Miesbauer, M., Rambold, A., Winkelhofer, K. F., & Tatzelt, J. (2010). Targeting of the prion protein to the cytosol: mechanisms and consequences. Current Issues in Molecular Biology, 12, 656-657.


Cite as: https://hdl.handle.net/21.11116/0000-0005-C53C-A
Abstract
Prion diseases are characterized by the conformational
transition of the cellular prion protein (PrPC) into an aberrant
protein conformer, designated scrapie-prion protein
(PrPSc). A causal link between protein misfolding and
neurodegeneration has been established for a variety of
neurodegenerative disease, such as Alzheimer's disease,
Parkinson's disease and polyglutamine diseases, but there
is an ongoing debate about the nature of the neurotoxic
species and how non-native conformers can damage
neuronal populations.
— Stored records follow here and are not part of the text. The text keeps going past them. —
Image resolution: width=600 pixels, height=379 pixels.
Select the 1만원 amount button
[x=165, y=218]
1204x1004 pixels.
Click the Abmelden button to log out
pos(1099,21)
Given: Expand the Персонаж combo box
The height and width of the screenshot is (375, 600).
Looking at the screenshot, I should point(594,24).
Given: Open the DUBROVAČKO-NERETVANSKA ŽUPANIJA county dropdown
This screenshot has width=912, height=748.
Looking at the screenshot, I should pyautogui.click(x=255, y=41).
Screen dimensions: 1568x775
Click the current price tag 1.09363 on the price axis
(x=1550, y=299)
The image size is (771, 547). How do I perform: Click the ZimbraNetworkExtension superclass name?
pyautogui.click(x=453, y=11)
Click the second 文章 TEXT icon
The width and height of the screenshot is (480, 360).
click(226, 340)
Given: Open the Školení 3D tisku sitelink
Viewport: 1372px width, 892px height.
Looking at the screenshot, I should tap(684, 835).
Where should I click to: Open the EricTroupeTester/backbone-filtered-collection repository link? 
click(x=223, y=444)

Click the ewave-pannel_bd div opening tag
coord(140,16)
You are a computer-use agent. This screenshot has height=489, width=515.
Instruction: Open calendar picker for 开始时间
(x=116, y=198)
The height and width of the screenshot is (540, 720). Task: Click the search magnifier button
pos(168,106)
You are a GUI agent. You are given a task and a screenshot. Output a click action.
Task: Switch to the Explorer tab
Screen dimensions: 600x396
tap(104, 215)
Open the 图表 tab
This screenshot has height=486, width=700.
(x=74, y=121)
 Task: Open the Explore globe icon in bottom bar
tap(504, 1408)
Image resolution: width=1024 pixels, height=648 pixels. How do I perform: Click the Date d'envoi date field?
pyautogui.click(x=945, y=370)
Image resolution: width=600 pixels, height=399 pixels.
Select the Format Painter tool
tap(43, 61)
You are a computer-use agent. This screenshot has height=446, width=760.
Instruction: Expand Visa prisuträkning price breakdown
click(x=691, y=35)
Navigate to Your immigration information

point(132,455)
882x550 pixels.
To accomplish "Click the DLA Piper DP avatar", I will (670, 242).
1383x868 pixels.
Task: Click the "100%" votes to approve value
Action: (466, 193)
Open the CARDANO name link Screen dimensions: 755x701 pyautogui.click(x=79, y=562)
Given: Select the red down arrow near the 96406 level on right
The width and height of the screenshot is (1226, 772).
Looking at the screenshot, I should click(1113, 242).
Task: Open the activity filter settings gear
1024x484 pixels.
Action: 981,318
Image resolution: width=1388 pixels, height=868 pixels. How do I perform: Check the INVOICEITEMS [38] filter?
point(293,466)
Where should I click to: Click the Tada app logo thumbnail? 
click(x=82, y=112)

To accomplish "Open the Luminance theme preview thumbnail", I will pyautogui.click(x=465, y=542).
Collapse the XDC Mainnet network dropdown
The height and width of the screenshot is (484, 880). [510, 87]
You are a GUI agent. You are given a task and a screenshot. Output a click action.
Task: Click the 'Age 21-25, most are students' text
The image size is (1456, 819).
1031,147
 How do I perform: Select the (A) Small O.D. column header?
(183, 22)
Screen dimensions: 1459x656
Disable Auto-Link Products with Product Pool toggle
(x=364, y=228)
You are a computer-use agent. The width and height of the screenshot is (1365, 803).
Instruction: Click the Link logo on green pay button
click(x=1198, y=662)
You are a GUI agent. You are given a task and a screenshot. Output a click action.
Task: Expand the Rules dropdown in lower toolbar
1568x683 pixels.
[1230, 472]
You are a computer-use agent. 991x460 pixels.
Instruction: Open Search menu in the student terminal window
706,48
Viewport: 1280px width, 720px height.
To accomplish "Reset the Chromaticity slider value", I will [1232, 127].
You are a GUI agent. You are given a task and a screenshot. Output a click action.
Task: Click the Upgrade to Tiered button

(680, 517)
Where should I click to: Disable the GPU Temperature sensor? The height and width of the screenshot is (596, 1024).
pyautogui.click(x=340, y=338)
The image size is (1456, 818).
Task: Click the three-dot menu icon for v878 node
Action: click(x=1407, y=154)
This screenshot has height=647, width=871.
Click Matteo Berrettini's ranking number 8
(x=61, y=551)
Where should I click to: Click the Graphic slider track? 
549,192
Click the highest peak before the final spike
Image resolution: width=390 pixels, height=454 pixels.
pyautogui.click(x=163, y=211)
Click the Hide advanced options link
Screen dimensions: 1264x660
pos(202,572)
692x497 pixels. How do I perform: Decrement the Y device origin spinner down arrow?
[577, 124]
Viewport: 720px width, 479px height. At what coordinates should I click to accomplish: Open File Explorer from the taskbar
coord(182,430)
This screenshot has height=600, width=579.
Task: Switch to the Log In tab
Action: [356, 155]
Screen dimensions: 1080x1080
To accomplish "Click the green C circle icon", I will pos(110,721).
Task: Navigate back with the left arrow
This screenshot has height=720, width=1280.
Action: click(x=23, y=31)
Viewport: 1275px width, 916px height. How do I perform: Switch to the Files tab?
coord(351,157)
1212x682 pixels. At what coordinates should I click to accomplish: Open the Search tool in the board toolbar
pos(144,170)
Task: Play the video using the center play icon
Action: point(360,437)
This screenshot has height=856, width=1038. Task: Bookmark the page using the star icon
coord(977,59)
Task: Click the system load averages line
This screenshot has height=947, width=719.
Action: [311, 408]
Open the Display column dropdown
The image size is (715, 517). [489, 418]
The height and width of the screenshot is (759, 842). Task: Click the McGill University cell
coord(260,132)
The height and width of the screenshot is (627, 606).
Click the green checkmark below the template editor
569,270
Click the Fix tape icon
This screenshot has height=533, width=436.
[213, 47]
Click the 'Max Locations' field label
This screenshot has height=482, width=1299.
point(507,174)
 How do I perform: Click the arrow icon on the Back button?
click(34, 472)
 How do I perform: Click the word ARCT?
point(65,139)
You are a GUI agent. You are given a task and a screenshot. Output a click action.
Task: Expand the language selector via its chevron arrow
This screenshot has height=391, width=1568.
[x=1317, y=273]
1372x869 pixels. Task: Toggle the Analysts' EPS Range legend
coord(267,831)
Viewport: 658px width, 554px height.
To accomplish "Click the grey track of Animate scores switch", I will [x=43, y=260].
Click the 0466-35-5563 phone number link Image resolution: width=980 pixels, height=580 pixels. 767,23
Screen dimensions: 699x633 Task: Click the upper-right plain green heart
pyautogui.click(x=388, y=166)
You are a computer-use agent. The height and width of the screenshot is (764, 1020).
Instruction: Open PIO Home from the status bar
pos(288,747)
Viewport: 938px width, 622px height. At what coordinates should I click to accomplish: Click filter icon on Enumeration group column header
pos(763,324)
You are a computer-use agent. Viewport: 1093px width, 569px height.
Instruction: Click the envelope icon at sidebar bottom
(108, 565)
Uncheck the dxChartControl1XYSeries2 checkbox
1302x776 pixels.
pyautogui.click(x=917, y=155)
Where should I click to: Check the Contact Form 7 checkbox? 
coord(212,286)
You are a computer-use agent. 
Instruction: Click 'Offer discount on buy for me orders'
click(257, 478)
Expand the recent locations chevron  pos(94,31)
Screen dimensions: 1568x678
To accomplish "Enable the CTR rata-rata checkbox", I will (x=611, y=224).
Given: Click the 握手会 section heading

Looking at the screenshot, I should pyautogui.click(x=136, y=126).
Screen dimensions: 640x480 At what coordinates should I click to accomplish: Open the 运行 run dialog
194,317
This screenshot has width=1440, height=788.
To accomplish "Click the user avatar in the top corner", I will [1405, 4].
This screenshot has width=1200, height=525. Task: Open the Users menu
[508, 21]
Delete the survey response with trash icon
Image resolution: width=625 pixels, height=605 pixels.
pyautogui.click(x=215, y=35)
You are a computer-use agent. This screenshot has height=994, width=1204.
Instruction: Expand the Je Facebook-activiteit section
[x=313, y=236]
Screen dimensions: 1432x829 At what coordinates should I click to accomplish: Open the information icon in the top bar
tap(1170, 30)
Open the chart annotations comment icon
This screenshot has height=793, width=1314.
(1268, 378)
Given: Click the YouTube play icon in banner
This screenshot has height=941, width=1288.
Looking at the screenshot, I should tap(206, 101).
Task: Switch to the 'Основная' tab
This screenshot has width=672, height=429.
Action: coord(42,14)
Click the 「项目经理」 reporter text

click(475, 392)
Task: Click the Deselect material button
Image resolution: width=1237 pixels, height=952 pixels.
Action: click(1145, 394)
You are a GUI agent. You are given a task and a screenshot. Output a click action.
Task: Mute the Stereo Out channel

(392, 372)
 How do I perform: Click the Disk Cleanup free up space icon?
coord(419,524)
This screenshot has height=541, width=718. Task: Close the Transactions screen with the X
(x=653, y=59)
PrP is normally imported into the
endoplasmic reticulum (ER) and targeted to the outer leaflet
of the plasma membrane via a glycosylphosphatidylinositol
(GPI) anchor. However, several conditions, such as ER
stress or some pathogenic mutations in the PrP gene, can
induce the mislocalization of PrP in the cytosol, where it has
a neurotoxic potential as demonstrated in cell culture and
transgenic mouse models. In this review we focus on intrinsic
factors and cellular pathways implicated in the import of PrP
into the ER and its mistargeting to the cytosol. The findings
summarized here not only reveal a complex regulation of
the biogenesis of PrP, but also provide interesting new
insight into toxic activities of pathogenic protein conformers
and quality control pathways of ER-targeted proteins.